Interfilament spacing, Ca2+ sensitivity, and Ca2+ binding in skinned bovine cardiac muscle

The length-dependence of myofilament Ca2+ sensitivity in cardiac muscle appears to be a function of length-dependent variation in the lateral separation of actin and myosin filaments. The goal of this study was to determine how force, Ca2+ sensitivity, and Ca2+ binding to troponin C are correlated in skinned bovine ventricular muscle bundles set at sarcomere length 1.9 mum and subjected to varying degrees of osmotic compression with Dextran T-500. With 5, 10, and 15% Dextran T-500 the muscle diameter was reduced by 13, 21, and 25%, respectively.
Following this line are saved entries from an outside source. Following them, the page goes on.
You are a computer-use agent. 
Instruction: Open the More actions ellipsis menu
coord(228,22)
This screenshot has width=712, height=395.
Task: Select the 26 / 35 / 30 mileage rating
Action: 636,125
Addition of 5% Dextran T-500 caused increases in developed force, Ca2+ sensitivity, and in the affinity of Ca2+ for the regulatory binding site on troponin C. All of these parameters were reversed back toward control levels with 10% Dextran T-500. With 15% Dextran T-500 all parameters were decreased to below control levels. These data indicate that (1) there is an optimal filament separation at which both Ca2+ sensitivity and Ca2+ binding are maximized, and (2) Ca2+ -troponin C affinity is linked to changes in Ca2+ sensitivity rather than to changes in interfilament spacing.